The hold-first pattern fixes this structurally. The agent creates a host-only event on the team member’s calendar: title HOLD: <topic>, time, duration, no attendees besides the host, no invites sent. The human reviews the HOLD on their calendar, decides whether the meeting should happen, and if so promotes the HOLD to a real invite (adds attendees, updates the title, sends the invite). The promotion is the human decision; the agent does not make it.
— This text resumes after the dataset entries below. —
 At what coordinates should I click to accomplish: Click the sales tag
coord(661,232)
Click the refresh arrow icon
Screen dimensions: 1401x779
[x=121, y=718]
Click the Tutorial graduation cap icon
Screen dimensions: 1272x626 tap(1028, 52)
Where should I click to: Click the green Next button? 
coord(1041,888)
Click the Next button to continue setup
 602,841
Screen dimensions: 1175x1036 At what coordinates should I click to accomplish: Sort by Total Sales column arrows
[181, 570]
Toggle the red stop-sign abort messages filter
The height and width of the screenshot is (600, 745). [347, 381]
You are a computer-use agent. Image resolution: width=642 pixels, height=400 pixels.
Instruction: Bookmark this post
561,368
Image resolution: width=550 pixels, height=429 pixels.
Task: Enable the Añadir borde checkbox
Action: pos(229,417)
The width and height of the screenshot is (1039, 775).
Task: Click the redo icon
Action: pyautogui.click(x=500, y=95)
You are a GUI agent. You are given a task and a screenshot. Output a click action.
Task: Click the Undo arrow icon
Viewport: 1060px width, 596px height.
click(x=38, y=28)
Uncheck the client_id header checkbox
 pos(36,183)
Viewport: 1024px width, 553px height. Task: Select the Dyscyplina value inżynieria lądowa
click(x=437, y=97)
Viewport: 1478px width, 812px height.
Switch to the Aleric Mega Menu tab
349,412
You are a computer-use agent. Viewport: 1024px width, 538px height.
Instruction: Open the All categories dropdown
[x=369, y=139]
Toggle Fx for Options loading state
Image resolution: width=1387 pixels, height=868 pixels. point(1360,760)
This is different from “agent drafts an invite and waits for human approval.” A drafted invite still exists somewhere as an unsent artifact requiring its own UI to review. A HOLD event is already on the calendar in the natural place the human looks for upcoming meetings. The review happens during normal calendar inspection; the agent’s work is visible without an Auxot side-channel.
Nothing reaches an attendee’s inbox: you review the HOLD on your calendar, you promote to a real invite (or delete) when ready.
Quick start
- Wire the calendar MCP (Add an MCP server). For Google Workspace, use Google Calendar’s hosted MCP. For Microsoft 365, use Composio Outlook (calendar tools are part of the Composio Outlook surface in May 2026; Microsoft’s first-party Calendar MCP is in preview but not generally available).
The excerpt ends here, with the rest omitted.